Сержант Андрей Шестаков надел милицейскую форму сразу после армии. Было это лет восемь назад, то есть в ту пору, когда будущий лейтенант Углов еще корпел над сочинениями про луч света в темном царстве и был полон самых радужных надежд. Шестаков тогда уже дослужился до младшего сержанта и клюнул на объявление, вывешенное в штабе его родной войсковой части, соблазнившись московской пропиской. Тогда он еще не знал обидного слова «лимита», а если и знал, то не вполне представлял, что оно означает. Впрочем, сменив зеленое солдатское ха-бэ на серый милицейский китель и поселившись в общежитии, он очень быстро восполнил досадный пробел в образовании и совершенно остервенел. Парнем он был крупным, здоровьем его Бог не обидел, и у себя в Старом Осколе привык ходить с высоко поднятой головой. Здесь же, сколько бы он ни задирал нос, чванливые москвичи все равно как-то ухитрялись смотреть на него сверху вниз, и Шестаков никогда не упускал случая сбить с них спесь. Спесь он сбивал, как правило, в самом буквальном смысле — кулаками и резиновой дубинкой, но был везуч, в меру осторожен и, насколько известно Углову, ни разу не засыпался, хотя даже часы на его руке были снятыми с какого-то излупцованного до потери сознания бедолаги, имевшего несчастье попасть на глаза Шестакову в пьяном виде.
По мнению Углова, Шестаков был просто здоровенным вонючим куском дерьма, возомнившим себя пупом земли, и мало чем отличался от казанской, саранской и прочей заезжей братвы, снимавшей с москвичей штаны в темных подворотнях исключительно ради восстановления социальной справедливости. Это целиком правильное мнение лейтенант Углов совершенно сознательно держал при себе: глядя на изрытое оспинами, тупое и тяжелое лицо сержанта, он испытывал нервную дрожь и ни минуты не сомневался в том, что этот бугай при случае будет рад опробовать свой резиновый демократизатор на спине начальника. То есть все было, конечно же, гораздо сложнее и тоньше, но суть от этого не менялась: Шестаков подавлял лейтенанта, потому что был гораздо сильнее: и физически, и морально. Углов ненавидел подчиненного, но рефлекторно поддакивал ему всякий раз, когда тот принимался во всеуслышание излагать свои взгляды. Он презирал себя за это поддакивание, но ничего не мог с собой поделать и втайне мечтал, чтобы Шестаков нарвался наконец на крутого парня и свернул к чертовой матери свою тупую башку.

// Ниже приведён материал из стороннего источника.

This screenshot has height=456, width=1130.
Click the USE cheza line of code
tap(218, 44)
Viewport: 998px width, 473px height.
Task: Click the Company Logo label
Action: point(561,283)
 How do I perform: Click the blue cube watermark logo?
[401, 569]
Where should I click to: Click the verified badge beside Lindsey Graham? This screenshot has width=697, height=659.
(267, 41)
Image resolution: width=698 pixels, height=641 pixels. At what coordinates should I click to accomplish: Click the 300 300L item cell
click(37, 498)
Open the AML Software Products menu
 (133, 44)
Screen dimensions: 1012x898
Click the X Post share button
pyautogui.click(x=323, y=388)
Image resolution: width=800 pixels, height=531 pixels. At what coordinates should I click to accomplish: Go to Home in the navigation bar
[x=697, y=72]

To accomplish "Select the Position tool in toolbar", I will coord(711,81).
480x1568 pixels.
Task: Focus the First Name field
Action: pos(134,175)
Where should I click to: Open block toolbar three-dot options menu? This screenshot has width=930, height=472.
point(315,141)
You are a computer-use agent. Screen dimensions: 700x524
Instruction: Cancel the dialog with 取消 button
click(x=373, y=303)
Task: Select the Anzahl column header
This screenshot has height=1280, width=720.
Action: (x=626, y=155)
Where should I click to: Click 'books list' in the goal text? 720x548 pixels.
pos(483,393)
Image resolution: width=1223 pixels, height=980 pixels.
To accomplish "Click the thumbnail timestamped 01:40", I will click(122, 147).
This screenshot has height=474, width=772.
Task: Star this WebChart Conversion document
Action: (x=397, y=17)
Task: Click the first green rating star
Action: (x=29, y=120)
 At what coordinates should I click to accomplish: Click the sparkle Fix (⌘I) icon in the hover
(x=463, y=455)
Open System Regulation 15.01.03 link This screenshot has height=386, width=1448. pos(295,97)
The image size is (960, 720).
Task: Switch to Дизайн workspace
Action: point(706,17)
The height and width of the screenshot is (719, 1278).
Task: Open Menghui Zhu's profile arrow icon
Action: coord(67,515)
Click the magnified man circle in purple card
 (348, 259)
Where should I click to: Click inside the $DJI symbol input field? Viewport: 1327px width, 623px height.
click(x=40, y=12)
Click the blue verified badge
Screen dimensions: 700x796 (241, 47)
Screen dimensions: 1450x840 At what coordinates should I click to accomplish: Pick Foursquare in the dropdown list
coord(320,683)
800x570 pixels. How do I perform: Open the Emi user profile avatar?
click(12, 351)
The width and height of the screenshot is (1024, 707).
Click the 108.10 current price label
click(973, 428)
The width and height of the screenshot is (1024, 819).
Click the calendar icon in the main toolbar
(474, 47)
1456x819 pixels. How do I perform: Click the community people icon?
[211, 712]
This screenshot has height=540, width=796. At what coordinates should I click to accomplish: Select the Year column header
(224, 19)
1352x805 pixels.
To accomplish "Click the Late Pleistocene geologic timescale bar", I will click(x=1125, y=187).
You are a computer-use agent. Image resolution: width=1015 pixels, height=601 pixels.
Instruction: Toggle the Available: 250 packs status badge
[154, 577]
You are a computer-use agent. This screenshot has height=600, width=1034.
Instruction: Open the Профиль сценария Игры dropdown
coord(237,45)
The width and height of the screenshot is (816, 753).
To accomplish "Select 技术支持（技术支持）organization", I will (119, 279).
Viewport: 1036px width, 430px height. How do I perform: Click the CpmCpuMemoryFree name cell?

Дверь дежурки распахнулась, и на пороге, словно вызванный из небытия невеселыми мыслями лейтенанта, возник Шестаков, концом резиновой дубинки толкавший перед собой растерянного парня лет двадцати семи в потертой замшевой куртке и ветхих джинсах. На плече у задержанного висела огромная, даже на вид тяжеленная сумка из рыжей искусственной кожи, а лицо украшала жидковатая, коротко подстриженная борода. Задержанный явно никак не мог сообразить, что с ним произошло, и все время пытался придать лицу независимое выражение, которое сменялось испугом всякий раз, когда дубинка сержанта тыкалась ему между лопаток.